Upon graduation, USC students take different paths to the next stage of their lives.
Some apply to law school, while others move to a big city to take on their first real job. Some marry their long-term significant other, and some move back in with their parents until they figure out what’s next.
But for Pete O’Steen, a 2018 graduate from the Darla Moore School of Business, none of these options applied to him after taking off his cap and gown.
The Greenville native, who attended USC with his twin brother and was a member of one of the university’s biggest fraternities, didn’t get a call from any business firms or corporations asking if he would be interested in a supply chain management position.
O’Steen’s call for what he was going to do in life came his sophomore year of college.
His call came from God.
After finishing his four years at USC, O’Steen moved to Washington, D.C. to attend the Theological College at Catholic University of America, where he is studying philosophy, one of the first steps to becoming a priest in the Diocese of Charleston.
And he is not the only Gamecock to join the seminary.
Justin Damask was studying mechanical engineering at South Carolina when he, too, felt called to priesthood.
“All of a sudden, I would catch myself at mass like ‘oh, I would do something a little different,'” Damask said. “It gave me a lot of joy to think about those things, and you know, it wasn’t like you think about some things and afterwards you’re like ‘oh, that was a crazy thought.’ This kind of grew on me."
Damask confided in the Rev. Marcin Zahuta, pastor of St. Thomas Moore Catholic Church, the parish across the street from USC's campus.

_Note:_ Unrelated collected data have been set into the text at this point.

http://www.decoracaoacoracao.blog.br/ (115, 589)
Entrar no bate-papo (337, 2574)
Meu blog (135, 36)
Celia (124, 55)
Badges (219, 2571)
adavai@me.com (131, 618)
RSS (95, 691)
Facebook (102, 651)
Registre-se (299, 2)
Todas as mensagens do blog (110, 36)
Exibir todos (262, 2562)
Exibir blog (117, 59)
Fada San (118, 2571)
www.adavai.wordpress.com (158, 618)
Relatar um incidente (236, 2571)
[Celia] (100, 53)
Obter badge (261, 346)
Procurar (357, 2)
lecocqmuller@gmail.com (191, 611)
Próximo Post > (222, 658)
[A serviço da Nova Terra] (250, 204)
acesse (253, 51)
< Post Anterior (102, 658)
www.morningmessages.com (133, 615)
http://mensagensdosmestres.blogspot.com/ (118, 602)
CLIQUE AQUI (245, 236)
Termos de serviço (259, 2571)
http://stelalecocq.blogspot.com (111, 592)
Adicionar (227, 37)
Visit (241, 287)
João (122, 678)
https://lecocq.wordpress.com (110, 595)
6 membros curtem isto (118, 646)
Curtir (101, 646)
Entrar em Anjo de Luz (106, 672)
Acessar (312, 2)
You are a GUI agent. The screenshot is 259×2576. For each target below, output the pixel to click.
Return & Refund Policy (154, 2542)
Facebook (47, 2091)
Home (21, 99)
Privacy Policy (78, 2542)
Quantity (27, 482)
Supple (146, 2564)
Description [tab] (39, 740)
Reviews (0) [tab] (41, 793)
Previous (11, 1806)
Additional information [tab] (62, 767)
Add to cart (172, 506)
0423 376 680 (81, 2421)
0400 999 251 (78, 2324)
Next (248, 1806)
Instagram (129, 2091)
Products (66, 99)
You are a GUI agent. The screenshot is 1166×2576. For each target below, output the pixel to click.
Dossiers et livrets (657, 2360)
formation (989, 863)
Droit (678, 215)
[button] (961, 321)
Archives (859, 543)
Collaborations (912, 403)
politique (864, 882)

Although Damask attended Catholic schools before college, he didn’t know the first thing about becoming a priest. Zahuta encouraged Damask to ask questions and continue to pray.
“So, after a year of thinking about it and praying about it, I took the next step and joined the seminary,” Damask said. “It’s been 3 years now.”
Damask, now 22, left the University of South Carolina in his second year and entered college seminary.
O’Steen, on the other hand, didn’t grow up going to Catholic school or even going to mass every Sunday. He came to South Carolina as a first-year student, joined a fraternity and went out to Five Points like the rest of this friends.
But in his second year at school, he began spending less time in bars and more time in church.
Upon reflecting on their decisions to go into ministry, both O’Steen and Damask remember the first person they told about their plans for their life.
For O’Steen, it was his brother.
“I couldn’t even believe I was saying it,” O’Steen said. “It was like I couldn’t even get the words out. It almost came out like a shriek.”
For Damask, it was his mom.
“I remember talking to her about it, and I first told her everything I had done wrong in high school,” Damask said. “So, I throw all that out there, and even though I’ve done all this stuff, still, I think that this is where he’s calling me.”
The reactions from their friends was initially shock, but, overall, was supportive.
“It was obviously surprising, just because it’s not something many college students choose to do, but then when you thought about it, it made sense,” Brenna Gardner, a USC student and friend of O'Steen, said.
Gardner was also a member of a college bible study O’Steen helped lead.
“He was always such a dad, like one time he brought muffins to bible study,” Gardner said.
But support didn’t come from everyone. O’Steen said he still has friends who don’t understand why he chose this path for his life.
There are many challenges and sacrifices young men consider when becoming priests. For instance, as priests, Damask and O'Steen will take vows of celibacy and obedience.
“For me, the biggest sacrifice is probably never becoming a dad,” O’Steen said. “It’s something you wouldn’t be able to do without God’s grace.”
However, they both feel like the sacrifices they have to make are worth it to serve the Lord.
“It takes sacrifice, obviously; everyone talks about celibacy and I mean, it’s a real challenge,” Damask said. “I’ve met many priests who are very joyful in what they do and they find it very fulfilling. You can just tell some people were born to be priests. Similarly, I think that joy makes all the difficulties worth it.”